Human resources is about humans, and so far artificial intelligence (AI) has proven fallible in many attempts to mimic recruiting and hiring practices, from Amazon scrapping a secret recruiting tool that showed a bias toward women to HireVue eliminating facial expression monitoring from its assessment tool. There are arguments on both sides as to whether AI is helpful or harmful in sourcing and screening diverse candidates.
But regardless of whether you use AI, it’s still important to identify where your diversity efforts fall short—whether it’s during the sourcing process or during the screening process.
Do You Have a Diversity Sourcing Problem?
One way to tell if you have a diversity sourcing problem is to review the number of diverse applicants for a given job opening. Look at race, gender, age, veteran status, disabilities, and, if possible, make sure you have at least two or more candidates from minority groups in your candidate pool.
- If your candidate pool doesn’t show diversity, review your job description to make sure it’s inclusive.
- Also review where you’ve posted your job opening and consider whether you could diversify where you post.
Some companies have instituted a diverse slate hiring policy, a concept popularized in 2003 by the National Football League (NFL) when they introduced the Rooney Rule and again by Facebook in 2015. This policy essentially requires recruiters or hiring managers to recruit from a diverse pool of applicants. Facebook said, “The more people you interview who don’t look or think like you, the more likely you are to hire someone from a diverse background.”
With this policy in place, the NFL increased the percentage of Black head coaches from 6% to 22% in just four years. However, the diverse slate hiring policy works only when there is more than one diverse applicant in the pipeline, and only at the beginning of the employee lifecycle.
Do You Have a Diversity Screening Problem?

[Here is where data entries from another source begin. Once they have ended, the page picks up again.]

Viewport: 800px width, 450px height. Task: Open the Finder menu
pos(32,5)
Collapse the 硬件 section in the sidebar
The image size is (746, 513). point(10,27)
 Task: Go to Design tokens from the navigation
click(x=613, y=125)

Even if you source from diverse pools, you could still have a diversity screening problem. The screening problem could be caused by AI looking for keywords or phrases in a resume or identifying facial movements, tone, or voice inflection in video interviews.
AI and machine learning are only as effective as the data sets they use. They can improve in time, but they are also coded by humans who may have implicit and unconscious biases.

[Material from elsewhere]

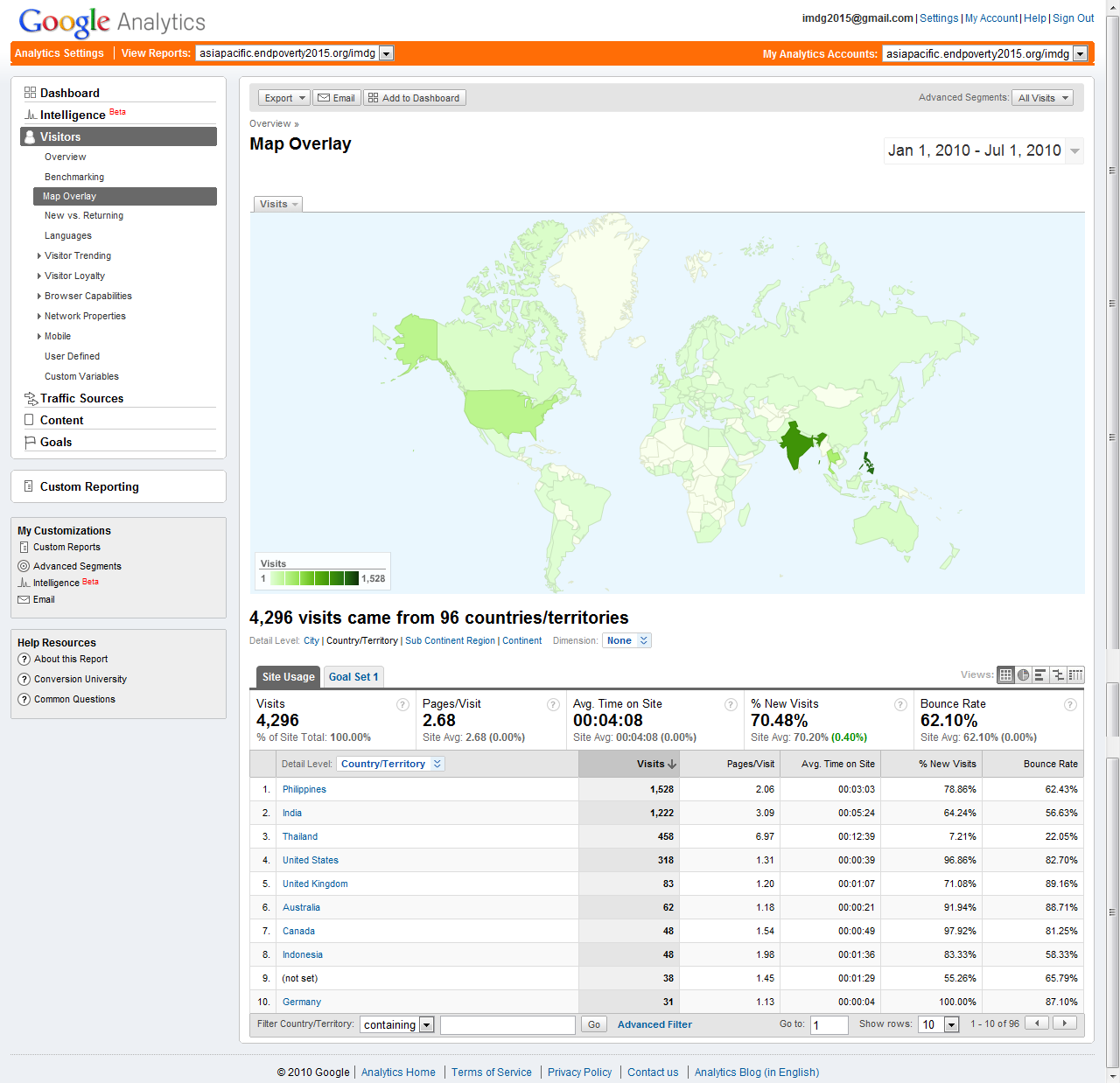Click Add to Dashboard grid button

point(414,98)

Ensuring your recruiting team and hiring managers are properly trained to recognize these biases will be key to overcoming these challenges.
Diversity Only Works If You Have Inclusion
From my Forbes article, “Diversity only works if you have inclusion. It’s one thing to hire for diversity, but it doesn’t really matter if those people don’t have a seat at the table to make or influence important business decisions. Inclusion starts at the leadership level and must be intentional at encouraging full participation amongst your entire team as well as inviting in external teams when needed. Different perspectives can’t hurt a company, but not listening to them can.”
Diversity and sourcing and screening problems can be easily solved with technology, training, and intention. For example, when Google first started recruiting employees, they only recruited from 75 top-tiered colleges and universities, but have since broadened that perspective to include over 305 schools.
Well-intentioned teams can still fall short of their diversity hiring goals. To improve your practices, here are a few tips:
- Always be intentional about recruiting diverse candidates.
- Review your job descriptions to ensure they are inclusive.
- Review where you post your job openings and be sure to include diverse sources.
- Train hiring managers on how to eliminate unconscious bias.
- Question any AI tools you currently use, and when selecting one, inquire about how the tech works. Was it preloaded or programmed with resumes from a typical candidate?